Mein Radiomoment: Konzert im Autokino

Beim Stichwort Radio denke ich zuerst an Autofahrten mit meinen Eltern zurück. Egal, ob auf der Fahrt zum Schwimmtraining, beim Einkaufen oder auf dem Weg in den Urlaub: Bei uns im Auto lief das Radio. Bis

heute gibt es viele Songs, welche ich mit genau solchen Fahrten assoziiere, ebenso wie die Fußballkonferenzen, welche ich als Kind geliebt habe. Außerhalb des Autos hat das Radio aber nie eine große Rolle in meinem Leben gespielt. Dank Spotify und Co und der Möglichkeit, fast immer und überall darauf zugreifen zu können, hat sich das Radio beinahe gänzlich aus meinem Alltag verabschiedet.
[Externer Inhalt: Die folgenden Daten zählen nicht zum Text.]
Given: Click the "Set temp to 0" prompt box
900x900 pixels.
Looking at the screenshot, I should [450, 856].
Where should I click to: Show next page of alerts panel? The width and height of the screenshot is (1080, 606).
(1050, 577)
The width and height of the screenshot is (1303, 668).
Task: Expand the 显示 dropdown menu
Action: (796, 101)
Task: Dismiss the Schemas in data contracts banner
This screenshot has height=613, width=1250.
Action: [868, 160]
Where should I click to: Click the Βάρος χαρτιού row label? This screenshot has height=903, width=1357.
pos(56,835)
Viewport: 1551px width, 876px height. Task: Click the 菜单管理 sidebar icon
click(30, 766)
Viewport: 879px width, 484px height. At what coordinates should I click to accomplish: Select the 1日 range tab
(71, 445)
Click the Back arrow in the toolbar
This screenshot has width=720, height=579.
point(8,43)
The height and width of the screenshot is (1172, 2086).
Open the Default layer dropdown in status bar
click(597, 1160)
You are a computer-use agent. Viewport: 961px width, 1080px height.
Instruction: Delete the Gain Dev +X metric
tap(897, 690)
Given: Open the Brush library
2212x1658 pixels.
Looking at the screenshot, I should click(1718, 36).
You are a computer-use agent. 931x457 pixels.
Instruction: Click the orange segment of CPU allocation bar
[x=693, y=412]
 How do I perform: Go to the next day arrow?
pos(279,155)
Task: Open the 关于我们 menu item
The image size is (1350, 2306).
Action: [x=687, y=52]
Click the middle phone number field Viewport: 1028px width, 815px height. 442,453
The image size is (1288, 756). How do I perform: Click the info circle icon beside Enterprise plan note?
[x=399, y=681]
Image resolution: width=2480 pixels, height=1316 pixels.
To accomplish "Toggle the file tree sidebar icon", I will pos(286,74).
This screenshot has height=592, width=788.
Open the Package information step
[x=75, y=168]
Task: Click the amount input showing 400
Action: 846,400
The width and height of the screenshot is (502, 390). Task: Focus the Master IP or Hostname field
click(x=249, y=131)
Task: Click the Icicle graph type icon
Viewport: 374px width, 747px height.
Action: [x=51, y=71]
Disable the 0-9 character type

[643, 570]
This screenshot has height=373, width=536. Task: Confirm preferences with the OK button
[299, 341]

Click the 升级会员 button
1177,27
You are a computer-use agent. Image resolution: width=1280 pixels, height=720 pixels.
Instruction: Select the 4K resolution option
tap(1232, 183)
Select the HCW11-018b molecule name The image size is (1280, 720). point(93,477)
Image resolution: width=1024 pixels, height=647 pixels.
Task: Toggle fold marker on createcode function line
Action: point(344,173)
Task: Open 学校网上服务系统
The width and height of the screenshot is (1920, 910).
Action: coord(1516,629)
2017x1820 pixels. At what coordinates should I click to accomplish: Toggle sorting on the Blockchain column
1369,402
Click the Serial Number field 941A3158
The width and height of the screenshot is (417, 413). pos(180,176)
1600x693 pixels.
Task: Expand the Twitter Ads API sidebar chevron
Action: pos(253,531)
Bis ich vor einigen Wochen ein Autokino-Konzert besucht habe. Im Rahmen der Kontaktbegrenzungen haben einige Künstler aus der Not eine Tugend gemacht und sind auf den Zug, oder besser gesagt, auf den Korso, der wiedererstarkten Autokinos aufgesprungen. So auch der schwer in eine Schublade zu steckende Alligatoah, der sich selbst als „Schauspielrapper“ bezeichnet.

So saß ich also mit meiner Freundin auf einem asphaltierten Gelände am Rande von Hannover im Auto und suchte das erste Mal seit Ewigkeiten nach einer Radiofrequenz. Denn, um dafür zu sorgen, dass jeder Besucher trotz geschlossener Fenster einen guten Sound hat, und um die Anwohner nicht zu stören (obwohl ein bisschen Musik wohl erträglicher gewesen wäre als die mehr oder weniger im Takt betätigten Hupen), wurde der Konzertton via Radio übertragen. Und so kam es, dass ich zum ersten Mal seit mehreren Jahren im Auto saß und dem Radio lauschte.

Um kurz vor 8 erscheint auf den großen Leinwänden, welche sich links und rechts der Bühne befinden, der Hinweis, das Autoradio auf die Frequenz 93,5 zu stellen. Es folgen ein paar allgemeine Hinweise zum Verlauf des Konzertabends. Das Auto darf nur allein und mit Maske verlassen werden, die Fenster müssen zu 80 Prozent geschlossen bleiben, die Besucher sollen aufs Hupen verzichten. Letztere Regel wird bereits beim Auftritt des Voracts Dazzle in hohem Bogen über Bord geworfen. Die Fahrerinnen und Fahrer hauen auf ihr Lenkrad, was das Zeug hält, während Dazzle mit seinen Songs für Stimmung sorgt und das Publikum immer wieder zum rhythmischen Hupen animiert. Nach knapp 30 Minuten ist die Zeit für den Voract rum und gerade einmal eine Viertelstunde später fährt Alligatoah vor. Und das im wahrsten Sinne des Wortes: Im senfgelben Oldtimer (passend zum eigenen Outfit) wird der selbsternannte Märchenerzähler durch die Reihen der Konzertbesucher bis vor die Bühne kutschiert. Nach dem ersten Song, der alleine auf der Gitarre vorgetragen wird, betritt die vierköpfige Band – ebenfalls in senfgelb – die Bühne und legt los.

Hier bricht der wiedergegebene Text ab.